My love is not conditional. Love cannot be conditional – either it is or it is not. It is not caused by anything, hence nothing can disturb it. But you know something else in the name of love: you know only infatuation, attraction, lust. Your love is nothing but a subtle strategy to exploit the other, hence it is bound to disappear sooner or later – and you will find enough reasons why it disappears.
But my love is not a relationship. I love you because I am love. Even if I want to I cannot unlove you.
What Somendra does, what he says, how he behaves does not matter at all as far as my love is concerned – his doings and sayings are absolutely irrelevant. My love continues and will continue. And that is the only hope for him, because he is a tremendously intelligent person and he has tasted something of my love; he has known his heart opening up a few times. One time he was very close, very close, but missed only by inches. One can come to the abyss and can turn back. One step more and he would have been what he is now pretending to be.
Hence he will miss me, immensely he will miss me, and sooner or later he will be back. And I will invite him back whenever the time is ripe, whenever I feel that this is the time for him to put his ego aside and come back home. But I will have to wait for the right moment. It is difficult to find the right moment, it is very easy to miss it.

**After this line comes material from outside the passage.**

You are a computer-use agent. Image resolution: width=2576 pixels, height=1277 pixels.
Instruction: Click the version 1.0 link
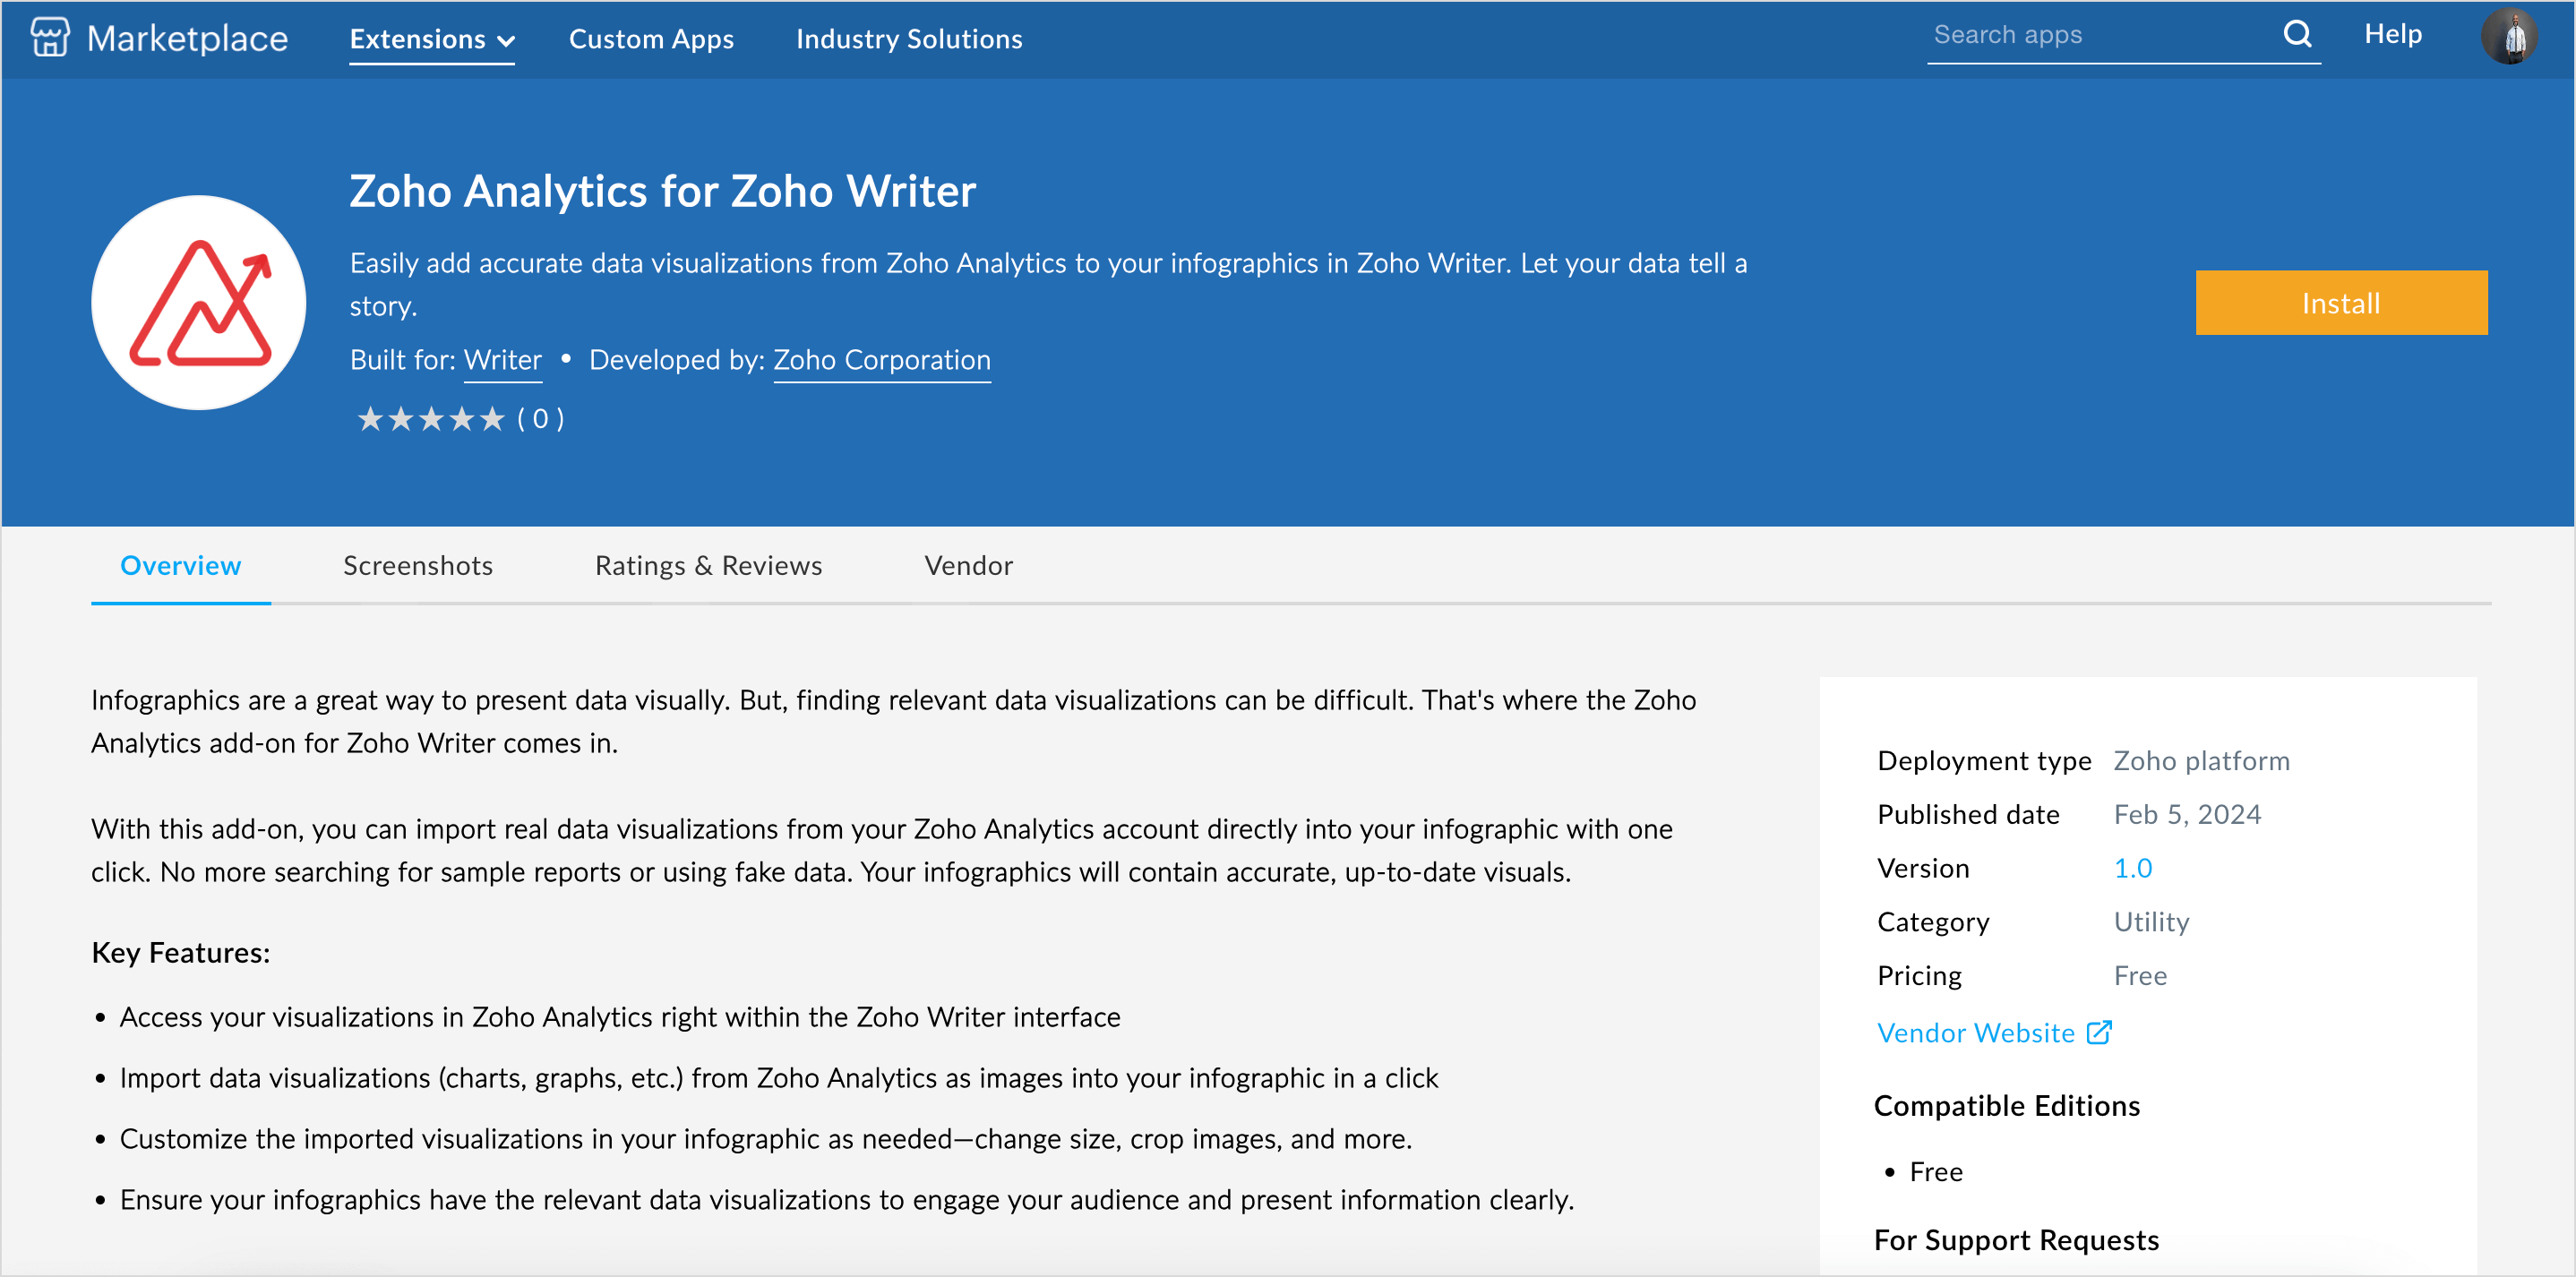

Gautam the Buddha used to say that life is like a vast palace with thousands of doors. All the doors are closed except one. And a blind man on a dark, dark night has lost his way in the palace. There is nobody who can show him the way out; all the guards are gone, the palace is utterly empty. He stumbles, gropes, he tries to find the way out, and he passes thousands of closed doors. Slowly slowly – and naturally – he becomes convinced that no door is open.
And then suddenly he comes to the door which is open. But he has tried and touched and groped and always found ten thousand doors closed. He feels so tired, exhausted, that he thinks, “This door is also going to be closed. Why bother?” And he passes the door without making an effort to see whether it is closed or open. Again he will have to pass thousands of doors. One never knows when the next opportunity will be when he will come back to this door which is open.
And any small excuse – just an itching in the head – and he can miss it. He can start scratching his head and he can miss it. Just a thought in the mind, and he can become distracted and he can miss it. A fly can distract him; a noise, a dog barking somewhere outside is enough.